Passage to read:

====================

The most (conventionally) beautiful I’ve ever felt was in a dress of midnight blue with my dark and usually untameable curls framing my face. I had delicate and subtle eye makeup on, with a shimmery pink lip to finish the look. I was headed to the Emerald Ball, a princess floating on her fairytale moment. The Emerald Ball is a charity event held every year to support the Kids Rehab Department at Westmead Children’s Hospital, a place I am deeply familiar with, as a kid who grew up with a disability. It’s ironic to me that, that night felt like such a fairytale, given the fact that the very thing we were celebrating had been such a villain for my self-esteem and for a long time, completely shattered my relationship with beauty.
At last count, I have ten scars along my hips, thighs, knees and groin. They came as the gift not from a dance with Prince Charming in a grand ballroom but instead from an unwilling dance with the blade of a scalpel while I lay on an operating table, at the Children’s Hospital. This dance would be repeated ritualistically for several years, as much a part of my calendar as school photos or a friend’s birthday. Now, I know in recent years that there’s been a lot of work put into shifting the narrative around scars and seeing them as something to be embraced, instead of judged and hidden away but when you’re a tween and then a teenager, who is already so clearly marked out by difference, seeing those angry slashes of red and purple when you try on a bikini or put shorts on, it’s hard to think of them as anything but ugly and damaging.
Beyond the scars though, the worlds of fashion and beauty have forever felt wildly inaccessible for a body like mine. There’s always a great divide between how clothes look on an upright mannequin or rack, versus on me who’s crooked, out of alignment and always sitting down. Fabric doesn’t always fall in the right place, sometimes things are too short, sometimes I feel like they accentuate my stomach too much, which is a point of real self-consciousness for me, because by virtue of the way I sit, my stomach is constantly jutting out. I was always the girl who loudly proclaimed how much she hated shopping, not because there was anything inherently wrong with the pastime but because every moment under those fluorescent lights in that air-conditioned ‘wonderland’ was a moment of painful hot shame and insecurity. I could never look like that. Those clothes or that makeup was never meant for me. I was never looked at to be admired or because someone found me pretty, but because I was ‘other’, a conduit for people’s discomfort and fear.

====================

To do:
#1 Decide whether each statement agrees with the essay on beauty and disability. Answer yes or no for each, and quote the words of the essay that settle it.
(a) The Emerald Ball raises money for the Kids Rehab Department at Westmead Children's Hospital.
(b) The writer has six scars.
(c) The writer used to say she enjoyed shopping.
#2 Carry the essay on beauty and disability forward from its final sentence.

Data:
====================

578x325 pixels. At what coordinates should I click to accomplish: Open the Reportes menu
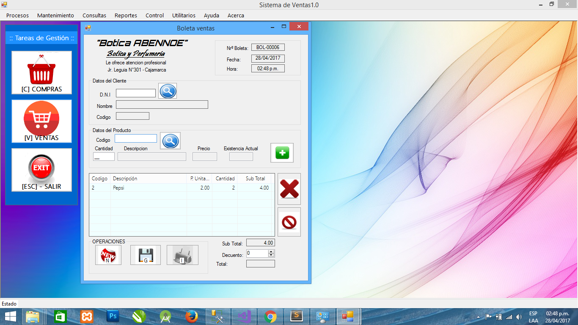pyautogui.click(x=126, y=15)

====================

Responses per task:
#1
(a) Yes: "to support the Kids Rehab Department at Westmead Children’s Hospital"
(b) No: "At last count, I have ten scars along my hips, thighs, knees and groin."
(c) No: "I was always the girl who loudly proclaimed how much she hated shopping"

#2
How can confidence be expected to grow in a world where up until very recently, no one who looked like me was given space to be thought of as beautiful?
Thankfully, that’s slowly changing for the better, with the elevation of disabled women into the previously inaccessible worlds of beauty and fashion. One brand that has opened that door for me and done a lot to sow seeds of confidence is Inégal, a company founded by supermodel and activist Martha Hunt, who lives with significant and life-impacting scoliosis. Martha uses her position as one of the most sought after women in the world to advocate for the fact that all bodies deserve to feel beautiful and empowered. Through her collaborations with other disabled artists, she creates clothing that feels both fierce and comforting, a combination that I’m beginning to see as the most beautiful of all.
But the truth is, I’m still figuring out exactly what beauty means to me, and where my experiences as a young woman fit in the many complex and convoluted narratives women are expected to absorb about these worlds. Right now though, it means beginning to believe that my scars and differences are not symbols of shame but resilience. Recognising and accepting that I’m never going to fit the impossible standards able-bodied women are taught to break themselves for, but that I don’t need or want to. Not punishing my body for the way it is, or the things it needs but instead learning to nurture and empower it.
Importantly though, beauty for me exists beyond the aesthetic too. It’s in the way that I get to live out my childhood dream for work and that we live in a world where voices like mine are starting to be heard and listened to, even if there is a long way to go. It’s in the fact that amidst the clamour of insecurity and self-doubt, there’s now a voice in my head that says Yes you can.